Skip to content

wfn/mycene

Repository files navigation

TL;DR

Toolkit for internet scanning and analysis. One tool in early working state right now:

  • mipdb: multithreaded masscan scan importer, parser, whole ipv4 0.0.0.0/0 space analysis from TCP SYN scans (builds its own internal DB, persists)
  • ascii diagram will show intended overall pipeline
  • just gcc mipdb.c -o mipdb

Mycene

Μυκήνη (Mykene). A nymph, daughter of the river god Inachos of Argos.

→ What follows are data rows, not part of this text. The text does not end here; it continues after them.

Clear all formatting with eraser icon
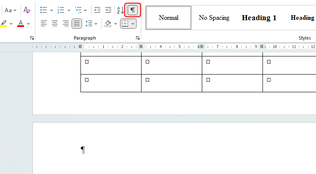 pyautogui.click(x=27, y=10)
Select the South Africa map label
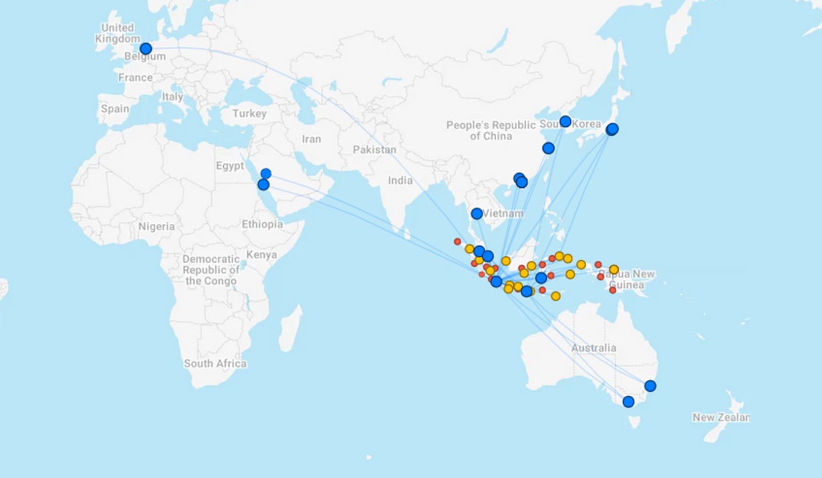 pyautogui.click(x=215, y=363)
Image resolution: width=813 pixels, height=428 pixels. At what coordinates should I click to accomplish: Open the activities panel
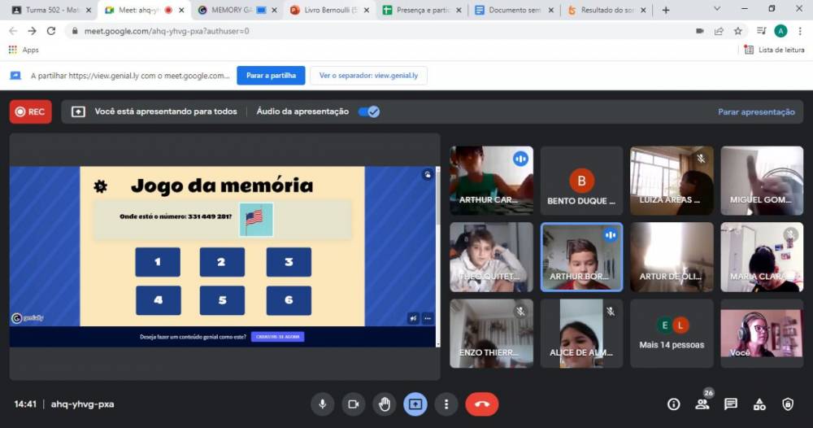pos(759,404)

(I've decided to make this WIP repo public with one prototype tool (mipdb) working (PoC) because it's good to not hide one's code; I intend to slowly keep working on this whole thing.)

What this is

This repo is supposed to hold toolkit for multistage internet-wide scanning, results analysis and presentation. See diagram below and what is marked as actually working (masscan import, proof of concept conversion into useful data structures (this does work) and PoC quick analysis repl, very simplistic). Basically: jump to mipdb below.

Toolkit diagram (flow from top, components at bottom)

Component enumeration not complete, internal structure very WIP.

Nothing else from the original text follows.